Task description: Pick up the passage on the alternative-protein market after its final sentence and continue it.

Extract to read:
═══
Each of the three types of alternative protein is currently at different stages of parity with conventional proteins. (See “The Protein Mix.”) We expect that plant-based alternatives will achieve parity by 2023, those based on microorganisms by 2025, and those based on animal cells by 2032.
These dates will vary to some degree, depending on the type of animal protein being replaced. Plant-based burgers, for example, are very close to parity today and may reach it within the next two years. Plant-based chicken pieces, on the other hand, will likely only reach full parity after 2023. They are already close in taste and texture but need to get less expensive in order to compete with conventional mass-produced chicken. Microorganism- and animal-cell-based products will first reach parity with more expensive animal products such as meat; achieving parity with eggs and dairy will take more time.
Our base-line expectations for the growth of the alternative-protein market assume a consistent pattern of consumer acceptance, regulatory support, and technological change. How would changes in these assumptions affect the market’s growth? Significantly, and mostly on the upside, according to the alternative scenarios we developed (see Exhibit 2):
Regardless of whether any of these alternative scenarios come to pass, substantial capital must be invested across the protein value chain to support the protein transformation. The extrusion capacity needed for plant-based proteins, for example, will require up to $11 billion to reach the baseline case of 11% adoption by 2035 and as much as $28 billion if the greatest upside scenario happens. Almost 30 million tons of bioreactor capacity for microorganisms and animal cells will also be needed in the base case, requiring up to $30 billion in investment capital—and far more in either of the upside scenarios. These are just two of the technologies required to unlock the market’s growth; the total capital needed will likely be much higher.
Most investment capital is currently focused on companies that are integrated along the value chain, enabling them to ensure quality control while they explore new technologies. As the industry matures, however, two types of investment plays will emerge. The first is a technology play: a company that solves a particular technological challenge will likely become the go-to firm for its specific step along the value chain, such as flavoring, and other companies will eagerly license its intellectual property to augment their own processes. The second is a platform play: well-funded companies or investors will build industrialized platforms for capital-intensive technologies such as extrusion.
═══
Data for analysis:

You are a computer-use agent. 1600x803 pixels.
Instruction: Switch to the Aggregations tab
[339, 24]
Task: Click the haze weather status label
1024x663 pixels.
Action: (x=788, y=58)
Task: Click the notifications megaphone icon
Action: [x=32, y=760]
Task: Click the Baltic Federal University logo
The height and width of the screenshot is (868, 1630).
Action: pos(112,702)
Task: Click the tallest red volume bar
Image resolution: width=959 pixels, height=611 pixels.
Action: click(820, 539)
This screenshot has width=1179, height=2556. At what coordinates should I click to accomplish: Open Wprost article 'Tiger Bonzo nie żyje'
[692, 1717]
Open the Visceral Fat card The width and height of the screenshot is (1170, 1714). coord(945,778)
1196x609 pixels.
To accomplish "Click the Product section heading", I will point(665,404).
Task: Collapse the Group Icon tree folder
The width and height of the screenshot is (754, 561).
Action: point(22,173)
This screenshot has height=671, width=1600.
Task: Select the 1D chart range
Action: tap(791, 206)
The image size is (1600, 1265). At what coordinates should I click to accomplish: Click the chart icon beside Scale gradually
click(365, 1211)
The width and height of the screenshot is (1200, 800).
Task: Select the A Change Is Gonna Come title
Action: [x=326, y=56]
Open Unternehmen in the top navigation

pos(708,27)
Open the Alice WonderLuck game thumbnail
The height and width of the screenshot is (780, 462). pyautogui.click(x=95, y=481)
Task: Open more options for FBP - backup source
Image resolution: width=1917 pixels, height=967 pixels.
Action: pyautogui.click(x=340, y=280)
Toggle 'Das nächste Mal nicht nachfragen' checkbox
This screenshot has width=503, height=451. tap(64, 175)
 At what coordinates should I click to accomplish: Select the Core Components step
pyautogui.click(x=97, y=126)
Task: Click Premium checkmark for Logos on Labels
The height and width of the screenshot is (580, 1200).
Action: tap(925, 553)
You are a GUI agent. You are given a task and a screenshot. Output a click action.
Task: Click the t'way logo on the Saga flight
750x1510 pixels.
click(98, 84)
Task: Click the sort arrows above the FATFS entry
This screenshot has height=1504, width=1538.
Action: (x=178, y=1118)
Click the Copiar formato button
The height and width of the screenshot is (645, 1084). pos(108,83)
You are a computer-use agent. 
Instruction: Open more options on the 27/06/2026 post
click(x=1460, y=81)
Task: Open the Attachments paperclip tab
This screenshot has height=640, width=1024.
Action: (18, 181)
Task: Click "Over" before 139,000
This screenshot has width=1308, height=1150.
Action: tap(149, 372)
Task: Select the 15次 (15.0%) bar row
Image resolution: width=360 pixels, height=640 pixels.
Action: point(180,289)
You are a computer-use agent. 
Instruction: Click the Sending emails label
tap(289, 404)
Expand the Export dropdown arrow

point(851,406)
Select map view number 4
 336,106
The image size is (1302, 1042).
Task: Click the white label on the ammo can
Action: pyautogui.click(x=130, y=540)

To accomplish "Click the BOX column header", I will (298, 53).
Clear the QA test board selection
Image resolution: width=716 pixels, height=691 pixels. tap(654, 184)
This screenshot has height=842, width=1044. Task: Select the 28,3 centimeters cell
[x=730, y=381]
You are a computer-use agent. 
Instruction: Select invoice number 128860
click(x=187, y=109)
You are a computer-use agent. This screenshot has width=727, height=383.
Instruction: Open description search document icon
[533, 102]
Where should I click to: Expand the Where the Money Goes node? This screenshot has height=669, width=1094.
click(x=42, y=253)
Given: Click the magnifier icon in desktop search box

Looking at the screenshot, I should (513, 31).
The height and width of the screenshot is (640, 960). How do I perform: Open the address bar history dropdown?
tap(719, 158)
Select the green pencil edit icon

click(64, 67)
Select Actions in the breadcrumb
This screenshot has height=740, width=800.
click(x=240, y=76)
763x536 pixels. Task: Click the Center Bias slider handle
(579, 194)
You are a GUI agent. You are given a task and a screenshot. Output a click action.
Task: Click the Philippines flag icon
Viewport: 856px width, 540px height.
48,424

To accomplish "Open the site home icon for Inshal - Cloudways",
═══
Response to the task:
“In the coming years, speed to parity will be a key differentiator,” says Elizabeth Gutschenritter, Cargill’s managing director, alternative protein. “And to get that, you need both technological developments and large-scale manufacturing platforms. The tech winners usually get the headlines, but the industry shouldn’t underestimate what it will take to scale manufacturing.”
The benefits of alternative proteins are clear—lower carbon emissions, fewer concerns about the ethics and environmental consequences of intensive animal farming, as well as tasty, nutritious, and healthy food. Consumers can rest assured that they are contributing to the UN’s SDGs, while ESG-oriented investors can participate in the growth of a major new industry.
Farmers and scientists are at the heart of the transformation, providing the technological means and the quality inputs needed. Incumbent food companies and startups will refine and scale production to make alternatives tastier and less expensive, securing market share in the race to parity. Consumers will demand more enjoyable alternative proteins. Investors with the right vision and expertise can fund the transformation and participate in every step of the value chain. Together, they can benefit from a $290 billion market as they build a more sustainable food system that tastes good, too.